IN THE SUPREME COURT OF THE STATE OF NEVADA
DR PARTNERS, A NEVADA GENERAL No. 68700
PARTNERSHIP, D/B/A STEPHENS
MEDIA GROUP,
Appellant,
vs.
FILED
LAS VEGAS SUN, INC., A NEVADA MAY 1 9 2016
CORPORATION, TRACIE K. LINDEMAN
CLERK OF SUPREME COURT
Respondent.
BY
ORDER OF REVERSAL AND REMAND
This is an appeal from a district court order denying a motion
to compel arbitration. Eighth Judicial District Court, Clark County;
Elizabeth Goff Gonzalez, Judge.
Respondent Las Vegas Sun, Inc. (the Sun) publishes the Las
Vegas Sun newspaper. Appellant DR Partners, d/b/a Stephens Media
Group (Stephens), publishes the Las Vegas Review Journal newspaper
(the RJ).
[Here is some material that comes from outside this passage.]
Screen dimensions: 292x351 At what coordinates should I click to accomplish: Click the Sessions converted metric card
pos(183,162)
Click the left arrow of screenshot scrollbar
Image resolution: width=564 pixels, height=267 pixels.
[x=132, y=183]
In 1989, the Sun and Stephens' predecessor-in-interest, Donrey
of Nevada, Inc., entered into a joint operating agreement (JOA) to produce
and distribute the two newspapers. The 1989 JOA required the RJ to pay
the Sun a portion of the RJ's operating profit. In 2005, the Sun and
Stephens amended and restated the JOA, which has been in effect since
that time. The amended JOA required each newspaper to bear its own
editorial costs. It also set out a new formula for calculating the amount
that the RJ would pay the Sun, provided a mechanism for the Sun to audit
the books and records used by the RJ to calculate those payments, and
required disputes regarding the amount of those payments to be subject to
arbitration.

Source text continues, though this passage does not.